Bleiben Sie gut mit Feuchtigkeit versorgt

Hydratieren Sie Ihre Muskeln mit Wasser. Vermeiden Sie Getränke mit hohem Zucker-, Kalorien- und Koffeingehalt wie Soda, Slushies, verarbeitete Fruchtgetränke, Dessertkaffees, normalen Kaffee, Bier und Mixgetränke. Sie dehydrieren nicht nur Ihren Körper, sondern fördern auch die Fettzunahme. Laut der Mayo-Klinik sollten Frauen ungefähr 2, 7 Liter Wasser pro Tag und Männer ungefähr 3, 7 Liter bekommen. Dies ergibt ungefähr 90 bzw. 120 Unzen.

Steigern Sie den Muskelaufbau

Führen Sie zusammengesetzte Übungen durch, die mehr als eine Muskelgruppe gleichzeitig bearbeiten. Dies wird einen schnellen Muskelaufbau fördern, stellt der American Council on Exercise fest. Die Übungen umfassen Bankdrücken, Militärdrücken, Einarmreihen, Dips, Klimmzüge und Kreuzheben. Führen Sie acht bis 12 Wiederholungen jeder Übung und vier bis fünf Sätze durch. Verwenden Sie die schwersten Gewichte, die Sie handhaben können, und halten Sie einen Spotter bereit, um sicherzustellen, dass Sie Ihre Wiederholungsbereiche einhalten können. Trainiere alle drei Tage.

Machen Sie jeden Tag Cardio

Führen Sie drei Tage in der Woche eine andere Form von Cardio durch, um einer Fettzunahme vorzubeugen. Die Richtlinien für körperliche Aktivität für Amerikaner empfehlen, 150 bis 300 Minuten pro Woche mit mäßig intensivem Cardio zu verbringen. Trainieren Sie 30 Minuten lang mit mäßiger Intensität. Führen Sie eine andere Art von Cardio durch, wie Ellipsentraining, Treppensteigen, Seilspringen, Schwimmen oder Indoor Cycling, wenn Sie nicht gerne laufen.
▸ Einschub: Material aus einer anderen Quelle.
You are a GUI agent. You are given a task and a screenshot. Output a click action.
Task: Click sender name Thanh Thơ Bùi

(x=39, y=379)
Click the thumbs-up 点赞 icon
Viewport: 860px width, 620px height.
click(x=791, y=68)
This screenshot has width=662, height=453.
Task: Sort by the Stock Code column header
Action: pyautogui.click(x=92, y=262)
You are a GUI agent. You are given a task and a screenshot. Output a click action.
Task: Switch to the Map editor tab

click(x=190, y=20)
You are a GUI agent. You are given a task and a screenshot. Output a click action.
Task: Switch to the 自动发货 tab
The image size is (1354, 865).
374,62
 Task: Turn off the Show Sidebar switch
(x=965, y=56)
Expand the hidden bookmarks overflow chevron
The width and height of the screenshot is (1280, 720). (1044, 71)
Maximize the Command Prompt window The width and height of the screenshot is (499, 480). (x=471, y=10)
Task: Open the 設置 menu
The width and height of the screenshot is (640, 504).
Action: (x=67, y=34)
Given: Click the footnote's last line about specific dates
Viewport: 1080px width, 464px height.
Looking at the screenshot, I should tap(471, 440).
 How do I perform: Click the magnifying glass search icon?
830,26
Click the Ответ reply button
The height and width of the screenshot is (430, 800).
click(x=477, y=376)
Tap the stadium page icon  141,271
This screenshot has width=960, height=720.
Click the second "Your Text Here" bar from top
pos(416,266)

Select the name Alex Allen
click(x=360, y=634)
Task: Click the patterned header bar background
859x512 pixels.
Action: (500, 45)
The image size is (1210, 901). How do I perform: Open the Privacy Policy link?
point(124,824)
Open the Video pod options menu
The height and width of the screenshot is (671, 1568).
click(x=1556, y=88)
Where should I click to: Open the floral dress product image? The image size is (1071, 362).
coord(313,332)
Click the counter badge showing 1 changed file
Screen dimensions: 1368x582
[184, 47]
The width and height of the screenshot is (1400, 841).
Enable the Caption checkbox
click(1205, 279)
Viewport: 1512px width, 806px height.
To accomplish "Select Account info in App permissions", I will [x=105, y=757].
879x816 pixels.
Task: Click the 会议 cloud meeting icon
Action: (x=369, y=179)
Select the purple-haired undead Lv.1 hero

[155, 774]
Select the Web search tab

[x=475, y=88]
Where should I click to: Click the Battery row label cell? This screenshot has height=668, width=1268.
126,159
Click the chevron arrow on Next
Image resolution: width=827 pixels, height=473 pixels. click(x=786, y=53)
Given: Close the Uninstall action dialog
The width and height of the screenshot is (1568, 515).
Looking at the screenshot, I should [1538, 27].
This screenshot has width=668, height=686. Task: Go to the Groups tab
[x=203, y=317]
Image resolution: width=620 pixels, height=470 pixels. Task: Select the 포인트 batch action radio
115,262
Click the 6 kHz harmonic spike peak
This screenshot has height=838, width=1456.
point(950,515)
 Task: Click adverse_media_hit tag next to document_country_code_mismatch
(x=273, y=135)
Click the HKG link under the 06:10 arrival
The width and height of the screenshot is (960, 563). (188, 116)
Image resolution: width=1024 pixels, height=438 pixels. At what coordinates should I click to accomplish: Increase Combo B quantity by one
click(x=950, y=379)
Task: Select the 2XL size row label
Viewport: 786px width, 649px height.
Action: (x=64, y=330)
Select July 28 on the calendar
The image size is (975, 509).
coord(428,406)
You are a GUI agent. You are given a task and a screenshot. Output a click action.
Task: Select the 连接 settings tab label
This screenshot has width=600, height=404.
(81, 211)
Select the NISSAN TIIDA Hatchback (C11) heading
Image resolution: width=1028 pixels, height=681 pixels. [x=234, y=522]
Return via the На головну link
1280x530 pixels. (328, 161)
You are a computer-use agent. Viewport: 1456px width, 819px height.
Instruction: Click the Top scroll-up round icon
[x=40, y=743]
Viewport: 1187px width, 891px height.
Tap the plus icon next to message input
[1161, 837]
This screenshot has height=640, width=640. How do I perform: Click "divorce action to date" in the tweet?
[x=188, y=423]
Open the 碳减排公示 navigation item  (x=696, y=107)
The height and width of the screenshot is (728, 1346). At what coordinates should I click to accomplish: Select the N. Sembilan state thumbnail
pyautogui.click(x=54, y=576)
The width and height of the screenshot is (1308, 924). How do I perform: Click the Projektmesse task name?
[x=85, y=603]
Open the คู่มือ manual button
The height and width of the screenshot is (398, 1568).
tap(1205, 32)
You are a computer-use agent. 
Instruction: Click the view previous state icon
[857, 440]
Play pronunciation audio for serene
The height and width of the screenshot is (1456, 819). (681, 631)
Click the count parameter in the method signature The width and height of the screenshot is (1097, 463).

Holen Sie sich Ihren Schlaf

Holen Sie sich jede Nacht die richtige Menge Schlaf. Wenn Sie Ihrem Körper den Schlaf entziehen, haben Ihre Muskeln nicht genügend Zeit, sich zu erholen, und Sie haben auch wenig Energie, wenn Sie trainieren. Nach Angaben der Zentren für die Kontrolle und Prävention von Krankheiten benötigen Erwachsene normalerweise sieben bis neun Stunden Schlaf, um ordnungsgemäß zu funktionieren.